Goal of the exercise: Whenever the word "Given" turns up in a line below, that line should be copied.

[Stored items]
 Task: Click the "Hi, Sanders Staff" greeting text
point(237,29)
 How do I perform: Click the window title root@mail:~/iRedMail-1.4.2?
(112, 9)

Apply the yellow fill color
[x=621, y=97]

==

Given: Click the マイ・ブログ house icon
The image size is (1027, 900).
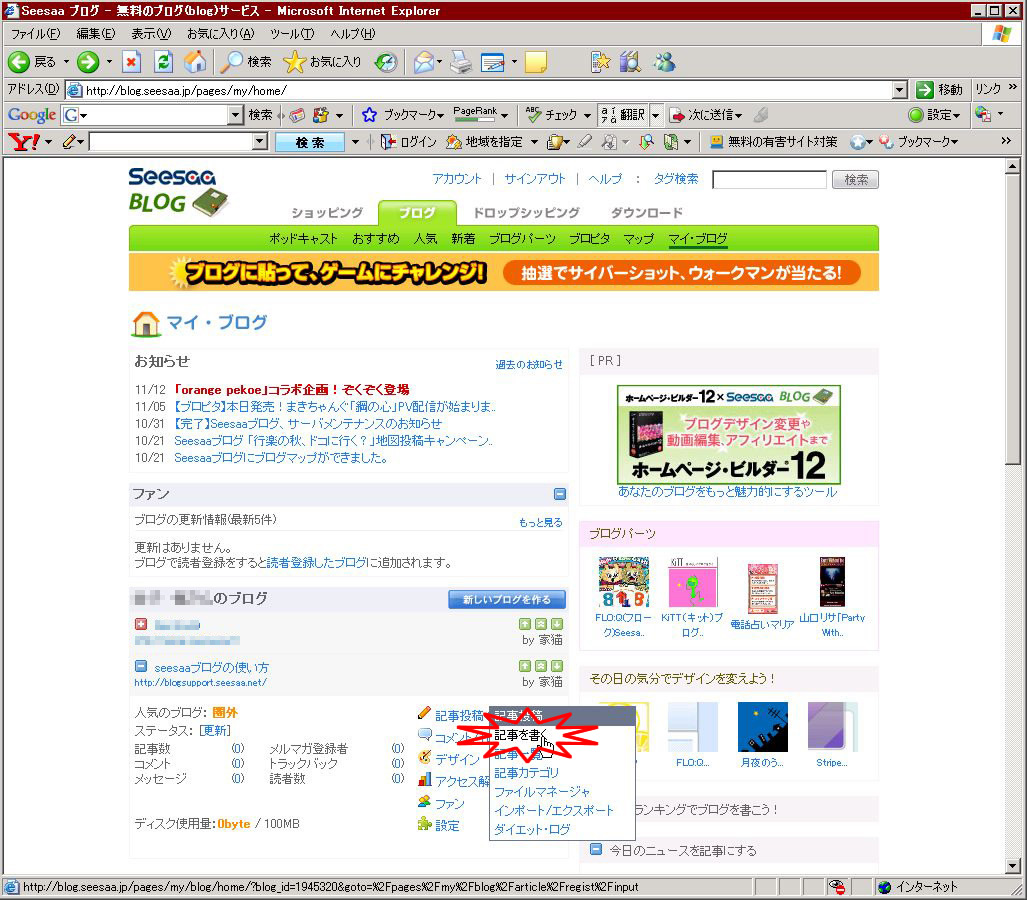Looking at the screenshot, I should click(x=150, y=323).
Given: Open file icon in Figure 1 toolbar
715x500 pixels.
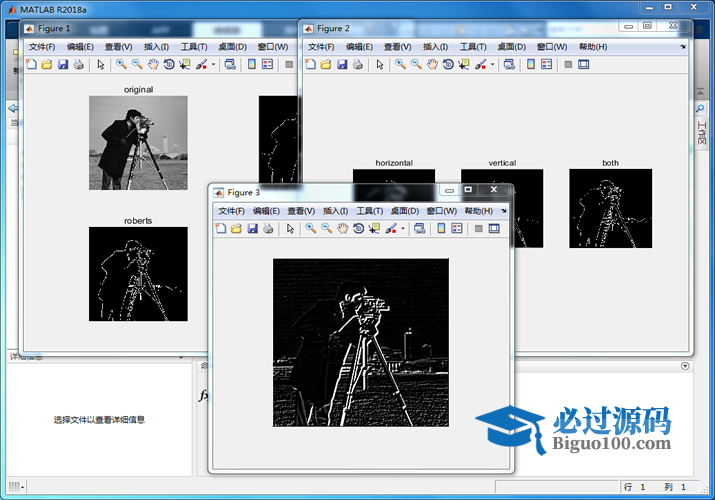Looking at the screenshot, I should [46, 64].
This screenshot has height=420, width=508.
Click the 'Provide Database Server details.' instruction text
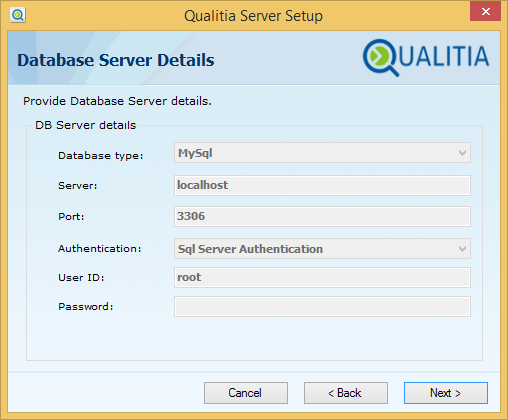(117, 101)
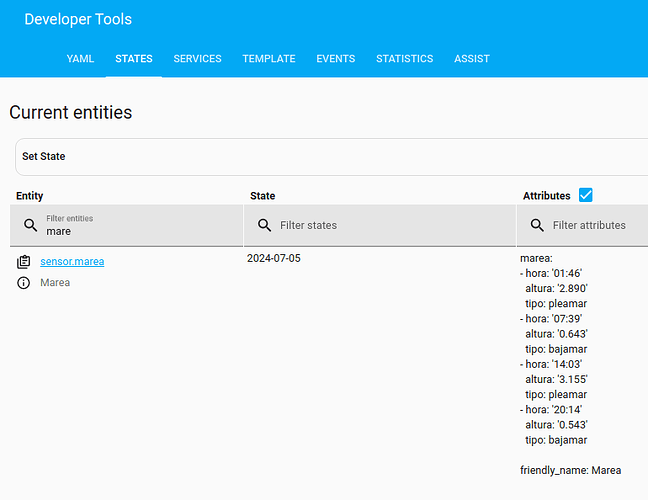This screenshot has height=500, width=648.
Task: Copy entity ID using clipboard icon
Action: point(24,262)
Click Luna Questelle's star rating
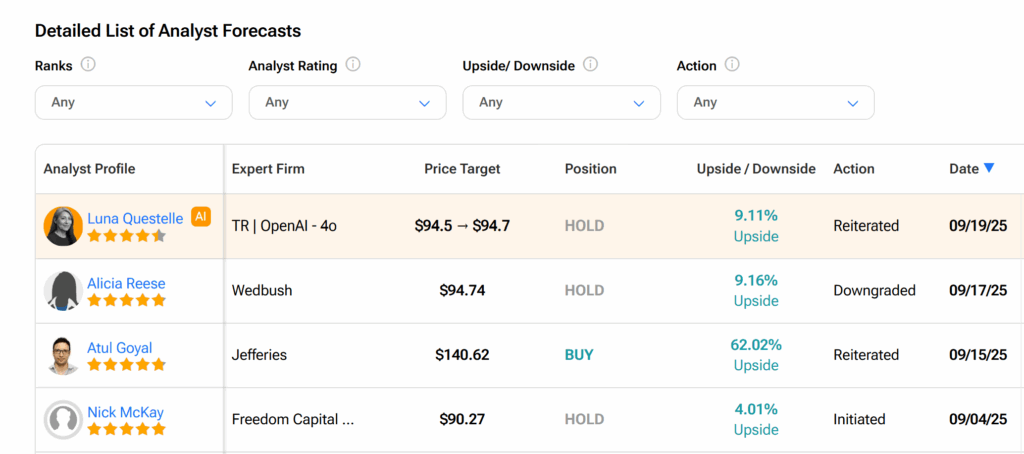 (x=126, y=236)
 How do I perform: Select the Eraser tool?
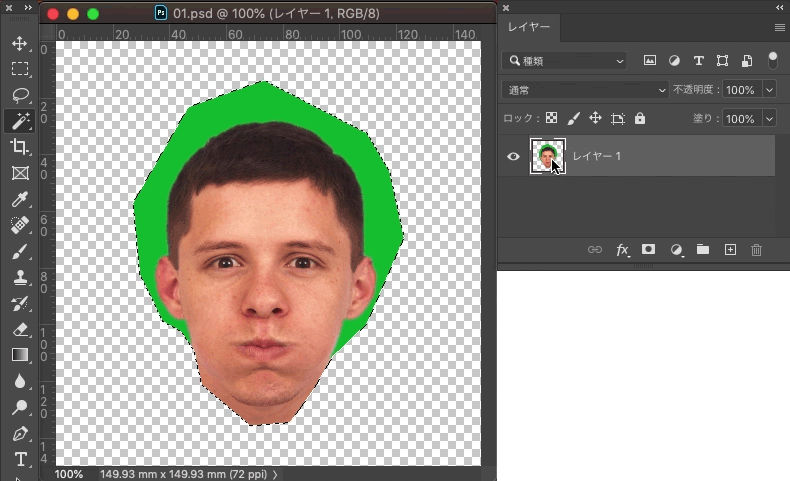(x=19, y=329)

Response to this exercise:
Given: Click the マイ・ブログ house icon
Given: Open file icon in Figure 1 toolbar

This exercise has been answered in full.